Inspiring trust online: Easier said than done

It seems fitting the creator of the world wide web should warn us about its destructive tendencies. After all, he would know, right?

Tim Berners-Lee, who is credited with inventing the WWW – the protocol by which we view the entire internet – spoke to an Australian audience yesterday at the launch for the CSIRO’s Digital Productivity and Services program.

It’s a $40 million program designed to help boost the country’s digital economy. But the best comments of the day came from Berners-Lee himself, who warned the audience about the damaging nature of regulating internet searches:

“You’ll produce a world in which a teenager who really needs to go to an online forum, to get some professional advice, or really needs to know whether they’re suffering from a given disease, or really needs to understand something about sexuality, medicine or growing up … and realise that if they click, they will be branded for the next two years as having gone to that site.”

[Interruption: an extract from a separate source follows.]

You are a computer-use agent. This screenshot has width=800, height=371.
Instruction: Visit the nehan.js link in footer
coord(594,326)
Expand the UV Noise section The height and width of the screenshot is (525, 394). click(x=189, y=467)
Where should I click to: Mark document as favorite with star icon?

The warning is apt. Just last week, Facebook debuted its new Graph Search feature that has all sorts of users worried about what the future brings – this Tumblr does a good job of showing how damaging these searches could possibly be for some users.

But Berners-Lee’s comments highlight an interesting issue. Sometimes we want our search data tracked, but only on our terms. When you visit an online retailer, you want them to know what you’ve searched for before, and what you’ve bought, in order to provide you with similar products.

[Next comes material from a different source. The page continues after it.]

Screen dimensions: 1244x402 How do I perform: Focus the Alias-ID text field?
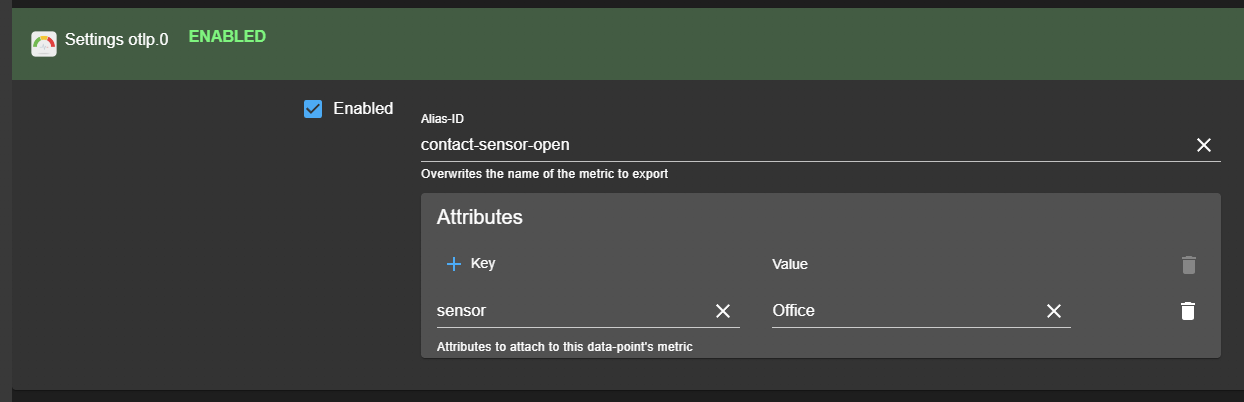[800, 145]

But as soon as that data ends up in the hands of someone we don’t like – such as the government – it gets us thinking twice about where we place our trust.

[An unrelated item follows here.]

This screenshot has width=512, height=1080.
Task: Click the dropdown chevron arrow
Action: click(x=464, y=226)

Trust – it’s a concept many online retailers don’t seem to understand. The notion that people will only spend money on your site if they trust you. Tim Berners-Lee’s comments have resonance because people, in general, don’t trust the government.

But they can trust you.

Does your website inspire trust? It’s a weird concept to consider, but if you take a quick look at your front page, you should think about if a customer would actually trust you or not. There are entire businesses dedicated to figuring out whether your website inspires that type of loyalty.

Some metrics might be hard to measure, but they’re easy to understand: does your website look professional? Is the art of a good quality? Are there any identifiable points of contact? Can the customer visit your social media sites quickly and easily? Do you have a phone number?

If you can design your site – and your overall online personality – to inspire trust, then people will spend money with you. And they won’t worry about having to give over some small details – like their name, or address.

Tim Berners-Lee might be right about governments policing the web, but the same principles apply to selling online too. Help your customers trust you, and you’ll be halfway to success.